» **GIVEN REQUEST**
Quote the lines below word for word, starting at the line that contains "At what coordinates" and ending at the line that contains "Looking at the", both included.

» **SOURCE RECORDS**
+ + + + + + +

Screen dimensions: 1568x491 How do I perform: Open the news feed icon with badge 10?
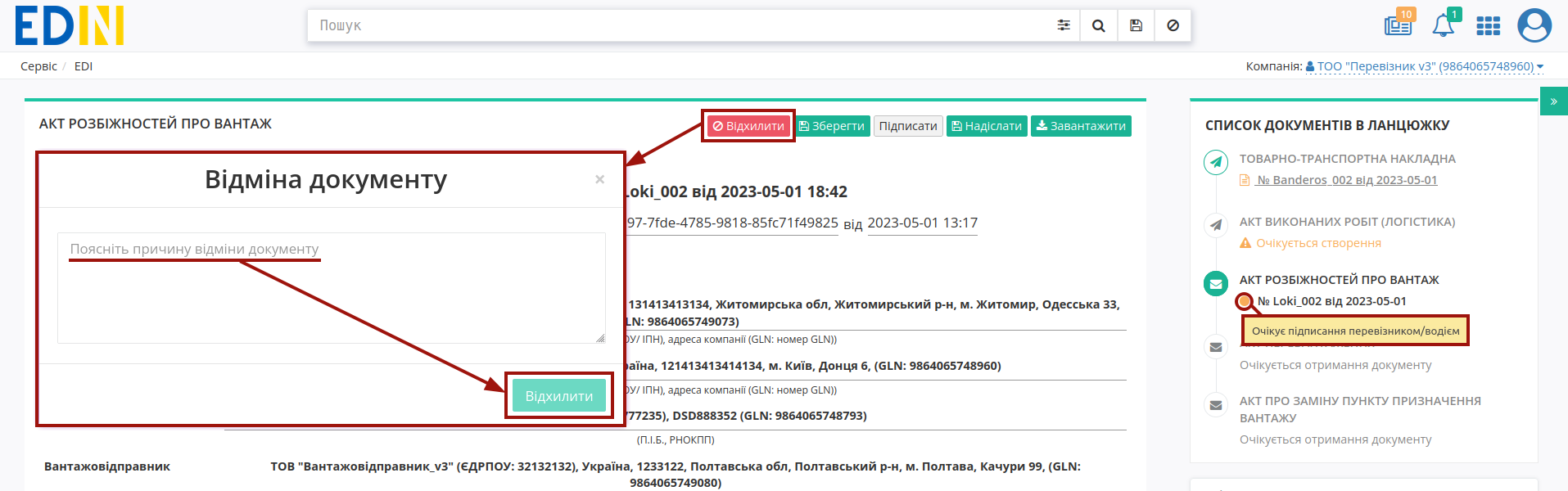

+ + + + + + +

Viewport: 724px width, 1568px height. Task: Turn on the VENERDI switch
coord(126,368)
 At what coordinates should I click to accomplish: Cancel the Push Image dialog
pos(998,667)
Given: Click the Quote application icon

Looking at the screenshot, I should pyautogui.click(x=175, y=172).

+ + + + + + +

» **SOLVED PROBLEM**
 At what coordinates should I click to accomplish: Cancel the Push Image dialog
pos(998,667)
Given: Click the Quote application icon

Looking at the screenshot, I should pyautogui.click(x=175, y=172).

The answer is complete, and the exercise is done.